Because the venous side of the system was backing up, fluids found it hard to get back into it. (When the Mississippi river is in flood stage, the Missouri had nowhere to go.) The backup in the venous side then led to more backups, until the arterial side became congested too. The fresh, oxygenated blood began to be pumped into pipes that were already full and distended, so the backup and congestion went full circle until the lungs themselves began to fill with fluid.
And this fluid that could be heard in every breath that Posy took. He was drowning in his own juices.
Dr, Kanada reviewed the ABG results, and then asked me to call the surgery department to see who was on call for Anesthesia tonight. He asked me to set up an intubation tray and to get the respiratory technician on the floor. When I asked him if he was going to do the intubation himself, he told me that it depended on who was on call from Anesthesia. I totally understood.
In Mr. Posey’s room, I helped Dr. Kanada lean Posey forward so that he could listen to his chest. After a quick listen with his stethoscope, he turned to me and said, “That’s an outrageous heart rub.” I was a little surprised, because I was sure he was talking about something that was more heart than breathing, so I stared at him and smiled. He smiled back and said, “I couldn’t miss it if I tried.”
Dr. Kanada spoke to Mrs. Posey after listening to her husband’s chest. He recommended intubation to her and she agreed, and then left for the waiting room until it was finished. As she left, the unit ward secretary poked her head in and said, “Youngblood’s on call for anesthesia.” Kanada asked her to page him, and then to let him know when he called back.
Dr. Kanada said that he would put in the arterial line while we waited. I got the tubing and set it up to a pressure line while he prepared the arm.
An arterial line is to an IV as a blood draw is to an ABG. It’s used to more or less continuously evaluate how well the lungs are oxygenating the blood. It’s also used to see how well the lungs are getting rid of the waste products in the blood. For intubated patients that required frequent checks, placing an arterial line was much better than having to stick them every time you needed to test something.
When the arterial line was not being used for testing, it was hooked up to a special module that was plugged in and connected to the monitor. Since the line was placed in the arterial side of the system, it provided a continuous blood pressure record to follow – and made it much easier than taking manual blood pressure to titrate medicine, and gave a better view of what was going on in real time.

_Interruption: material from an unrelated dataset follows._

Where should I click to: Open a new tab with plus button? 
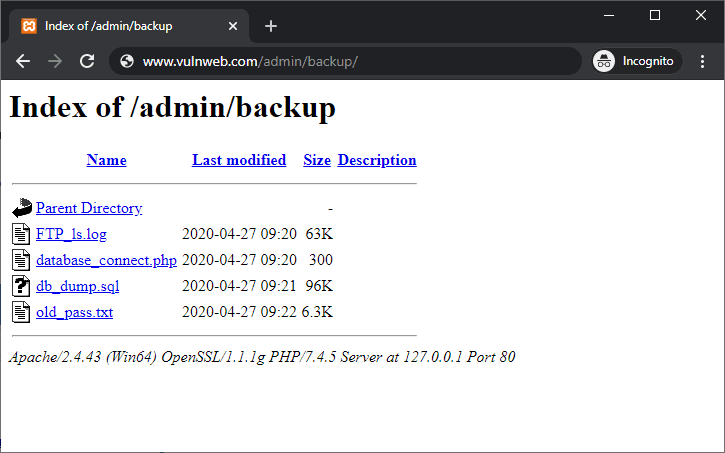271,26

Because the arterial side of the body has much higher pressures than the venous side, and because any air introduced into the system from the arterial side went directly into the brain, (and not the more forgiving lungs as the venous side did,) a pressurized bag of saline was used, along with special tubing that was thicker and less compliant that that used for an IV. Once the tubing was pressurized I connected it to the catheter that Dr. Kanada had placed in the artery. I then connected it to a transducer attached to the bed, which was tied to the monitor by a thick cable.
By turning a stopcock that closed the system off to the patient and opened it to air, I zeroed the transducer by pressing a button on the module below the monitor. Turning the stopcock again – now open to the patient and closed to air, I now had the bouncing line of Posey’s blood pressure scrawling across his monitor.
Dr. Kanada finished by suturing the catheter into place, and I then covered it with a sterile pressure dressing. As I stayed in the room to clean up the mess we had made, Dr. Kanada left to wait for a call back from the Anesthesiologist.